In addition, a relay optical system for forming an image of the illumination field stop disposed on the exit end face of the rod-type integrator or in the vicinity of the exit end face on the reflection surface of the spatial light modulator 9 is disposed. In this configuration, the secondary light source is formed on the pupil plane of the relay optical system 14 and the condensing optical system (a virtual image of the secondary light source is formed near the incident end of the rod integrator).
Further, when an electronic device (or micro device) is manufactured, as shown in FIG. 14, the electronic device performs step 221 for performing function / performance design of the electronic device, and forms mask pattern data based on this design step. In step 222, which is stored in the main control system of the exposure apparatuses EX, EXA, step 223, in which a substrate (wafer) which is the base material of the device is manufactured and resist is applied, and the exposure apparatuses EX, EXA (or exposure method) described above A step of exposing a spatial image of a phase distribution generated by the spatial light modulator 28 (or mask pattern) onto a substrate (sensitive substrate), a step of developing the exposed substrate, a heating (curing) of the developed substrate, an etching step, etc. Substrate processing step 224 including, device assembly step (dicing process, bonding process, package Including processed processes such extent) 225, and an inspection step 226, and the like.
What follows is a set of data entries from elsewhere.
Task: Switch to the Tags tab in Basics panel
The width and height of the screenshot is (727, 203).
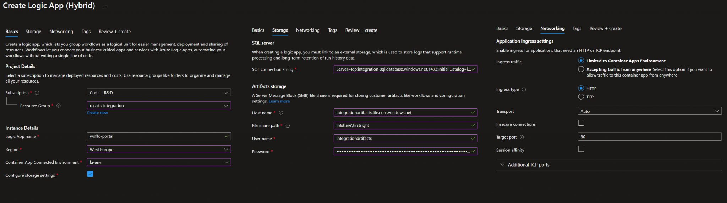Action: point(86,32)
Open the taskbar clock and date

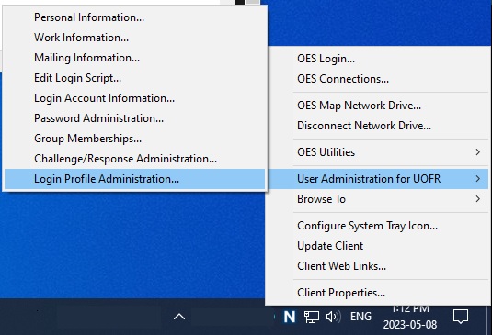pos(410,318)
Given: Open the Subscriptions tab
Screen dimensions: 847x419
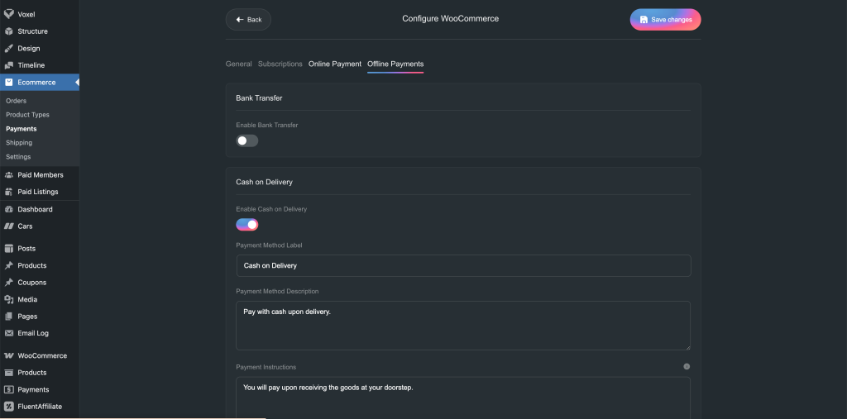Looking at the screenshot, I should click(x=280, y=64).
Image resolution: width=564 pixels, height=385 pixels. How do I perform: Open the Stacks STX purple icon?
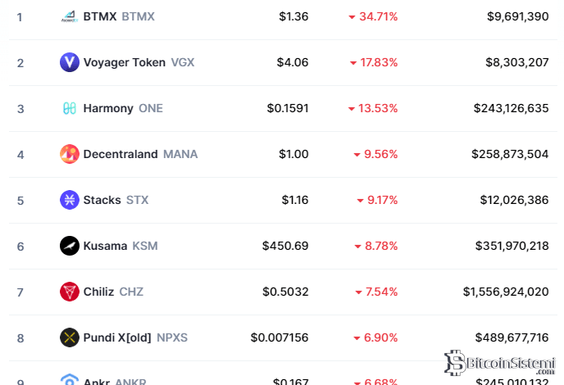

This device manufacturing method includes a step of exposing the wafer W using the exposure apparatus of the above-described embodiment, and a step of processing the exposed wafer W (step 224). Therefore, an electronic device can be efficiently manufactured with high accuracy.
Further, the present invention is not limited to the application to the manufacturing process of a semiconductor device. For example, a manufacturing process such as a liquid crystal display element and a plasma display, an imaging element (CMOS type, CCD, etc.), a micromachine, a MEMS ( (Microelectromechanical systems), thin film magnetic heads, and various devices (electronic devices) such as DNA chips can be widely applied.

  In addition, the spatial light modulators 28, 28A, 28B and the like of the above-described embodiment and its modifications can be used for a display device other than the exposure device or an optical device such as a projector. This optical device includes a spatial light modulator 28 (or 28A, 28B, etc.) and an illumination system (first optical system) that irradiates illumination light to a plurality of cell units 34 (pixels 32) of the spatial light modulator 28. And an imaging optical system (second optical system) for guiding the light modulated by the cell portions 34 (pixels 32) to the image plane (the surface of the object). According to this optical device, for example, high resolution can be obtained.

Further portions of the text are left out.